DATASET |
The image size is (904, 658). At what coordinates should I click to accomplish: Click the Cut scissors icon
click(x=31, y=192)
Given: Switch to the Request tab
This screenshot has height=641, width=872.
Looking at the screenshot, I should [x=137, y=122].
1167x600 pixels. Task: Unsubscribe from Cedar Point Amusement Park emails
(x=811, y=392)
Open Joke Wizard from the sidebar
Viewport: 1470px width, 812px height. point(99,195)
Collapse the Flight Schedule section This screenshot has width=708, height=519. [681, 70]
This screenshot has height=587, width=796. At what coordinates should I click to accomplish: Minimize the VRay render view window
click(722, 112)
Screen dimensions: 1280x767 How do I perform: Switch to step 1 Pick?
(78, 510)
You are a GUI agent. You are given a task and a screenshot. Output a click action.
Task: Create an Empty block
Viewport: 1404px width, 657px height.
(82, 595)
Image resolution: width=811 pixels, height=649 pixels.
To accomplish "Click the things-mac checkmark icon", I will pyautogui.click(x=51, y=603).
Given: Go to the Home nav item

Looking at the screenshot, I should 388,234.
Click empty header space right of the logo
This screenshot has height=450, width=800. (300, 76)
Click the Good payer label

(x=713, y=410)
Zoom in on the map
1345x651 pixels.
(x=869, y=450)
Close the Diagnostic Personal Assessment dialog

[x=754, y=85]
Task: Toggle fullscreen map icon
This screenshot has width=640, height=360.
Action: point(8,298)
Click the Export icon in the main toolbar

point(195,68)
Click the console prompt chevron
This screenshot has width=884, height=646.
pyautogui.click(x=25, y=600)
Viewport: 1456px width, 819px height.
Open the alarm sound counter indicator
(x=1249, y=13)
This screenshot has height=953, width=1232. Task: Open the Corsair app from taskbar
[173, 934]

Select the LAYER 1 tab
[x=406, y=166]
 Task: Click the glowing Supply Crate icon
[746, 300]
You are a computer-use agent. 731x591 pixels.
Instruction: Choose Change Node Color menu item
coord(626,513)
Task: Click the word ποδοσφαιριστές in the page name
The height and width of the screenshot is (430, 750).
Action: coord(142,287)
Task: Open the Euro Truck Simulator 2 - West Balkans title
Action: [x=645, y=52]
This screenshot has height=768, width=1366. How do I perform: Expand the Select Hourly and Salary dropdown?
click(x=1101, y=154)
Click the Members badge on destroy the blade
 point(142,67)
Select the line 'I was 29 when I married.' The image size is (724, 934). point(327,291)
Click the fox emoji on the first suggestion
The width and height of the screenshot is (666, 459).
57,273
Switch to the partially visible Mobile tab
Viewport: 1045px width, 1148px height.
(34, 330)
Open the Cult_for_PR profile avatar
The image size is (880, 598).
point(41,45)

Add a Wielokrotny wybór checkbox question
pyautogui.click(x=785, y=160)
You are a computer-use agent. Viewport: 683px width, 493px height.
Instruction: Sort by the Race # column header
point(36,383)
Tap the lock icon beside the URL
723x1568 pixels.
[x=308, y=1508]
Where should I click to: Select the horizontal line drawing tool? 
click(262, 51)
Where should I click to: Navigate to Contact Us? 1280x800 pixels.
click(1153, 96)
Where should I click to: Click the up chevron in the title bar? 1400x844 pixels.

TASK DIRECTIONS |
The output should restate the data exactly, with no line missing.

OUTPUT BELOW |
The image size is (904, 658). At what coordinates should I click to accomplish: Click the Cut scissors icon
click(x=31, y=192)
Given: Switch to the Request tab
This screenshot has height=641, width=872.
Looking at the screenshot, I should [x=137, y=122].
1167x600 pixels. Task: Unsubscribe from Cedar Point Amusement Park emails
(x=811, y=392)
Open Joke Wizard from the sidebar
Viewport: 1470px width, 812px height. point(99,195)
Collapse the Flight Schedule section This screenshot has width=708, height=519. [681, 70]
This screenshot has height=587, width=796. At what coordinates should I click to accomplish: Minimize the VRay render view window
click(722, 112)
Screen dimensions: 1280x767 How do I perform: Switch to step 1 Pick?
(78, 510)
You are a GUI agent. You are given a task and a screenshot. Output a click action.
Task: Create an Empty block
Viewport: 1404px width, 657px height.
(82, 595)
Image resolution: width=811 pixels, height=649 pixels.
To accomplish "Click the things-mac checkmark icon", I will pyautogui.click(x=51, y=603).
Given: Go to the Home nav item

Looking at the screenshot, I should 388,234.
Click empty header space right of the logo
This screenshot has height=450, width=800. (300, 76)
Click the Good payer label

(x=713, y=410)
Zoom in on the map
1345x651 pixels.
(x=869, y=450)
Close the Diagnostic Personal Assessment dialog

[x=754, y=85]
Task: Toggle fullscreen map icon
This screenshot has width=640, height=360.
Action: point(8,298)
Click the Export icon in the main toolbar

point(195,68)
Click the console prompt chevron
This screenshot has width=884, height=646.
pyautogui.click(x=25, y=600)
Viewport: 1456px width, 819px height.
Open the alarm sound counter indicator
(x=1249, y=13)
This screenshot has height=953, width=1232. Task: Open the Corsair app from taskbar
[173, 934]

Select the LAYER 1 tab
[x=406, y=166]
 Task: Click the glowing Supply Crate icon
[746, 300]
You are a computer-use agent. 731x591 pixels.
Instruction: Choose Change Node Color menu item
coord(626,513)
Task: Click the word ποδοσφαιριστές in the page name
The height and width of the screenshot is (430, 750).
Action: coord(142,287)
Task: Open the Euro Truck Simulator 2 - West Balkans title
Action: [x=645, y=52]
This screenshot has height=768, width=1366. How do I perform: Expand the Select Hourly and Salary dropdown?
click(x=1101, y=154)
Click the Members badge on destroy the blade
 point(142,67)
Select the line 'I was 29 when I married.' The image size is (724, 934). point(327,291)
Click the fox emoji on the first suggestion
The width and height of the screenshot is (666, 459).
57,273
Switch to the partially visible Mobile tab
Viewport: 1045px width, 1148px height.
(34, 330)
Open the Cult_for_PR profile avatar
The image size is (880, 598).
point(41,45)

Add a Wielokrotny wybór checkbox question
pyautogui.click(x=785, y=160)
You are a computer-use agent. Viewport: 683px width, 493px height.
Instruction: Sort by the Race # column header
point(36,383)
Tap the lock icon beside the URL
723x1568 pixels.
[x=308, y=1508]
Where should I click to: Select the horizontal line drawing tool? 
click(262, 51)
Where should I click to: Navigate to Contact Us? 1280x800 pixels.
click(1153, 96)
Where should I click to: Click the up chevron in the title bar? 1400x844 pixels.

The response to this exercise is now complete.